Spousal maintenance is regular financial support paid by a spouse to their husband or wife (or ex husband or wife) where that spouse is unable to financially support themselves. Defacto maintenance is also available to eligible parties. Child maintenance support is paid to the parent with the main care of the child.
If the parties were not married, an application may be made to the Federal Circuit Court or Magistrates’ Court for an order that the father of the child pay childbirth expenses (s 67B Family Law Act 1975 (Cth) (“FLA”)). An application must be made within 12 months after the birth or later with leave of the court (s 67G). Generally, expenses are calculated after rebates have been received from private health insurance and Medicare. The courts cannot take into account any income received by the mother if it is a means tested allowance or a benefit from Centrelink (s 67C(3).
Spousal maintenance is financial support paid by a person to a former husband or wife or de facto partner. An application for spousal maintenance must be made within 12 months of the divorce order taking effect or within two years after the end of a de facto relationship.

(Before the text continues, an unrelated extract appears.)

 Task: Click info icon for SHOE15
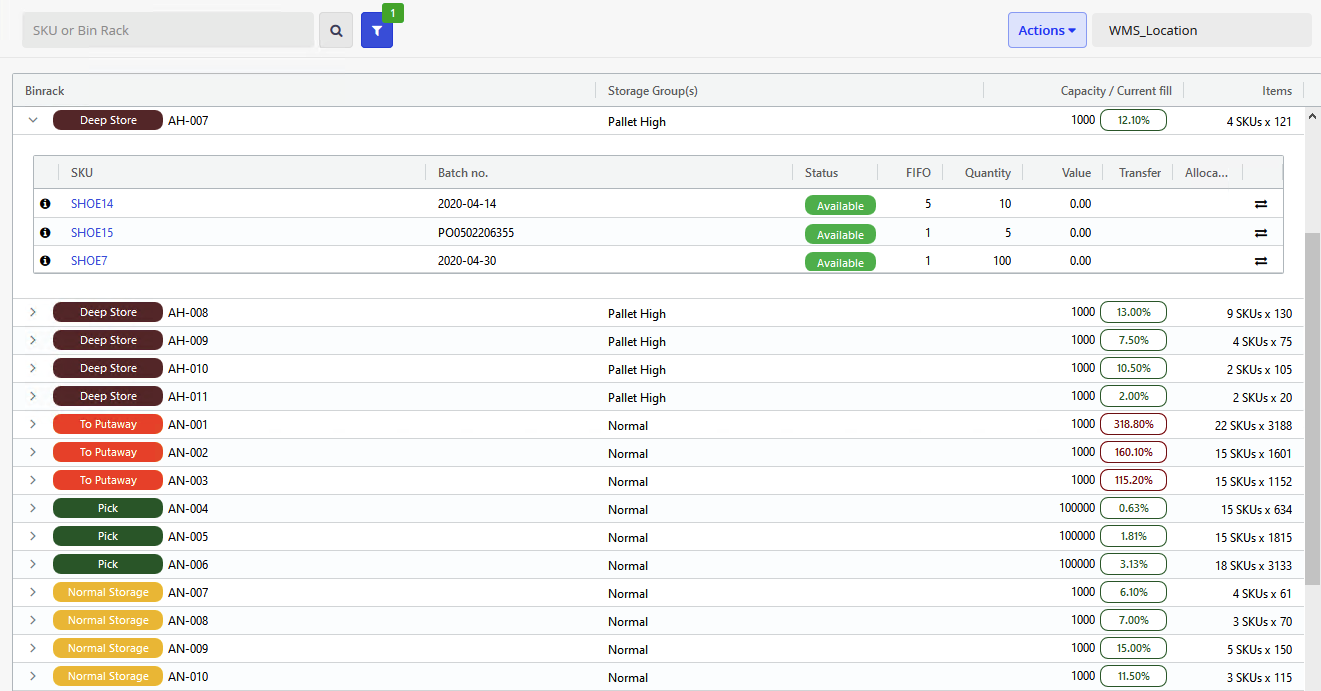[45, 233]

The court may extend the time limit if satisfied that hardship would be caused to a party or a child if leave is not granted, and there is good reason to explain the delay. The court will also grant leave if a party cannot support themselves without a pension, benefit or allowance (s 44(3),(4) (5), (6)). This time limit does not include an application to vary an earlier order.
A party to a marriage or a de facto relationship (including same-sex relationships) may be responsible for maintaining the other party if:
•they are reasonably able to do so; and
•the other party cannot support themselves adequately (ss 72, 90SF).
In making an order for maintenance, the court takes into account the matters referred to in section 75(2).
Eligibility for a means tested pension is not relevant in maintenance proceedings: section 75(3) of FLA specifically states the court shall disregard any such entitlement.
There are two ways a person can get financial support for a child over 18.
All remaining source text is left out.